The association has approximately 35,000 Jenische members, 3,500 of whom are still living the nomadic lifestyle while the remainder are settled in permanent homes. Although they are entirely separate from the Roma, many Swiss fail to recognize the differences.

Although there has always been a Roma population in Switzerland, Roma numbers in Switzerland have recently increased significantly due to the adoption of the EU’s free movement of people directive.

“Some Roma from other countries actually behave like elephants in a china shop," Uschi Waser, president of the Naschet Jenische Foundation, told Tages Anzeiger.

"Unfortunately, it is difficult to get them to abide by our rules”.
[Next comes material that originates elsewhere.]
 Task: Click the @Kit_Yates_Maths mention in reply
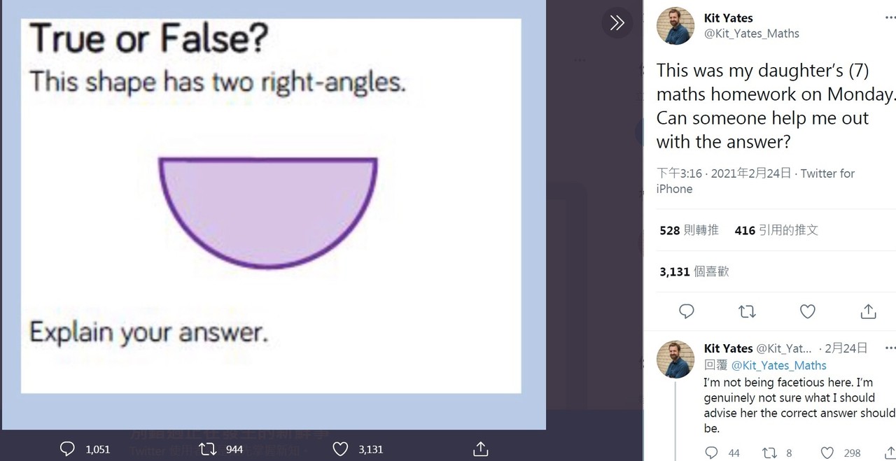[778, 365]

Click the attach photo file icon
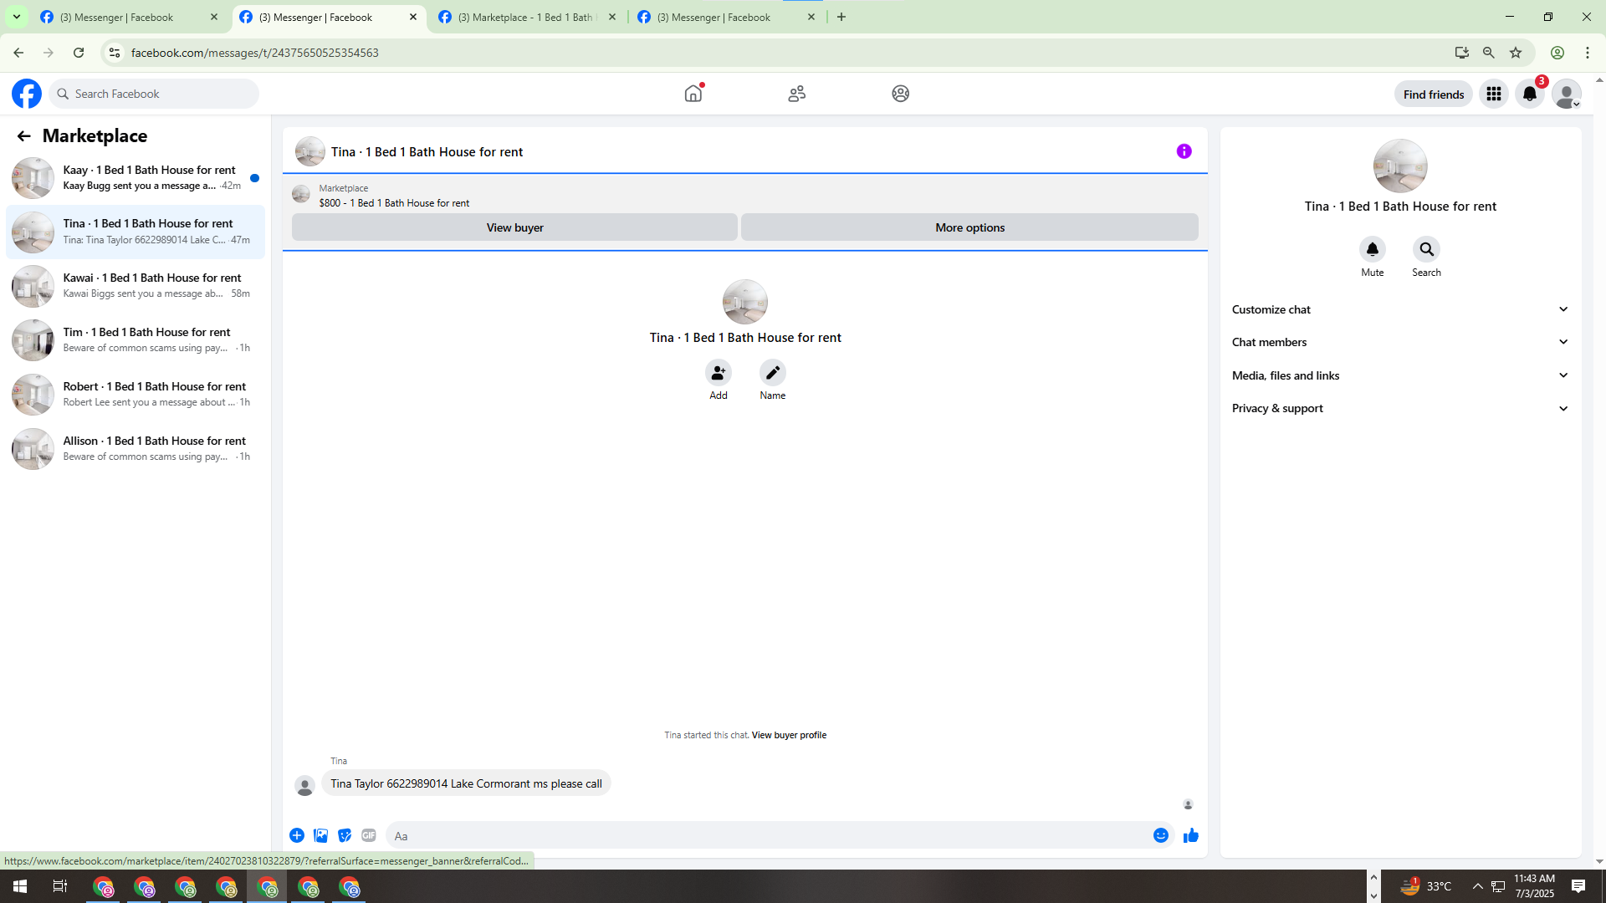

Most people accept that not all Roma are bad apples”. Both Waser and Huber acknowledge that it is the bad behaviour of a few that is tarnishing the reputations of both ethnic groups.

In addition, the Roma are also being used as scapegoats for an increase in criminal activity.

“Many criminals operate across the borders, but only some of them are Roma,” Venanz Nobel, vice-president of the Transnational Jenische Assocation, told the newspaper.

“But the news is dominated by the Roma, which perpetuates the old prejudices that they are thieving gypsies.”

Nobel is also concerned about the actions being taken supposedly to protect the children used by the Roma for criminal activities. He sees parallels with the action taken between 1926 and 1972, when some 600 Jenische children were taken away from their parents.

“Even today, the kids are an excuse, while the goal really is to clean up and free the streets of gypsies,” Nobel said.